Segment Start: EXERCISE MATERIAL

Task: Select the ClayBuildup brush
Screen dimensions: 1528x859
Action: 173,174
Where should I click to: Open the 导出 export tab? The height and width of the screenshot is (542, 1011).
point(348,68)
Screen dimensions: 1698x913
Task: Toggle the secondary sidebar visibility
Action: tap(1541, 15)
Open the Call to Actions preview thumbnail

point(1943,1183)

Segment End: EXERCISE MATERIAL

## EXERCISE DESCRIPTION
Please copy each entry. Leave nothing out.

## THE COMPLETED TASK
Task: Select the ClayBuildup brush
Screen dimensions: 1528x859
Action: 173,174
Where should I click to: Open the 导出 export tab? The height and width of the screenshot is (542, 1011).
point(348,68)
Screen dimensions: 1698x913
Task: Toggle the secondary sidebar visibility
Action: tap(1541, 15)
Open the Call to Actions preview thumbnail

point(1943,1183)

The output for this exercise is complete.